Changelog Jan 21, 2022


Open-source Javascript, Web3 authentication, easier onboarding, cross-origin auth docs, and the ultimate guide to Next.js auth - what a week!

What a week! The first few sprints after the holidays came to a close this week, and wow are things moving fast. We had major releases all across the company.

Open-source Javascript

This week we launched our open source Javascript monorepo, clerkinc/javascript.

The change is primarily in response to the community. We tested the waters with open source over the past few months and the result is clear: open source SDKs are better for the community and better for Clerk.

The biggest points that convinced us of this path forward are:

  1. It's easier for the community to build their own SDKs when our official SDKs are public
  2. It's easier for the community to point out issues to us - we've loved receiving PRs or bug reports pointing at a specific line of code
  3. It's easier to support developers when we can point at the code that runs under the hood

Beyond that, our team simply enjoys building in public. We're excited for a future where this changelog can point at PRs being merged.

Web3 authentication

We launched Web3 authentication! Learn more about our motivations and the future roadmap in our Web3 announcement post.

Easier onboarding

Our new onboarding offers easy-to-download starter repos, complete with API keys included. These changes make it easier than ever to start a new application on Clerk.

New onboarding screenshot

Improved cross-origin auth documentation

There must be something in 2022's water, because suddenly we received a dozen questions about authenticating cross-origin requests. Indeed, our documentation on this topic was lacking, and we put together a new guide complete with examples for fetch, useSWR, and react-query.

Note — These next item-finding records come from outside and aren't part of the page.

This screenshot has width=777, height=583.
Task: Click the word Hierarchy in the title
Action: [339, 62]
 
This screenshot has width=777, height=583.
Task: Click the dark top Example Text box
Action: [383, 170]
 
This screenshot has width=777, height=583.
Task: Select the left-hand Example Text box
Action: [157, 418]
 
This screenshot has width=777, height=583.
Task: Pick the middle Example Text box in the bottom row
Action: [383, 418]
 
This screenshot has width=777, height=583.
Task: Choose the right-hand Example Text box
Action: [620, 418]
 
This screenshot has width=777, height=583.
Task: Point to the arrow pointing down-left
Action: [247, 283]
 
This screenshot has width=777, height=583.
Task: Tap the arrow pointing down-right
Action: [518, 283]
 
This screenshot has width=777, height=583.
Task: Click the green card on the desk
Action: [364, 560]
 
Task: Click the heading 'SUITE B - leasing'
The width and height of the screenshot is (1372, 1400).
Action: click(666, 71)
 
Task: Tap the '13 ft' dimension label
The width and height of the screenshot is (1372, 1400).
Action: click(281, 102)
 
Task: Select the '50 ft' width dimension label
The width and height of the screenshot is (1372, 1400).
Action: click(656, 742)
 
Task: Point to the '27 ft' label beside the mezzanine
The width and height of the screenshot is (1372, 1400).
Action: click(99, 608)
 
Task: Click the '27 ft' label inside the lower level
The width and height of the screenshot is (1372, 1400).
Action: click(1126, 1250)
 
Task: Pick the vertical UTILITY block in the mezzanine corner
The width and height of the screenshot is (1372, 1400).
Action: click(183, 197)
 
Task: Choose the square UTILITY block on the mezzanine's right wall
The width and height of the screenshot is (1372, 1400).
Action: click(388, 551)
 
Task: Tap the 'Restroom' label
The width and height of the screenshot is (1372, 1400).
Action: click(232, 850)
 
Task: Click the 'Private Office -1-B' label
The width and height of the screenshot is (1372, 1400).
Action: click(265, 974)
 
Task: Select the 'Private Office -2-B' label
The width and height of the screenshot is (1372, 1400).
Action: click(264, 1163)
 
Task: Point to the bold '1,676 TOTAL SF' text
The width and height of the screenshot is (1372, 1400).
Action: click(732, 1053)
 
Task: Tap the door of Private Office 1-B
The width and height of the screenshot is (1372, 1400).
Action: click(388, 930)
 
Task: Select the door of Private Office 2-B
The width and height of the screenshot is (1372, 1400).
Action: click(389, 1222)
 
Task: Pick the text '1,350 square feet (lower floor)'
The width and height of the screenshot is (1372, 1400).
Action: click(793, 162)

Check out our new guide on authenticating backend requests.

The ultimate guide to Next.js auth

If you've followed this changelog long enough, it's no surprise that we love Next.js at Clerk. This blog was built with Next.js and so was our dashboard.

But authentication in Next.js is a surprisingly challenging problem, and we wanted to put together a more comprehensive guide about why it's hard and the options available.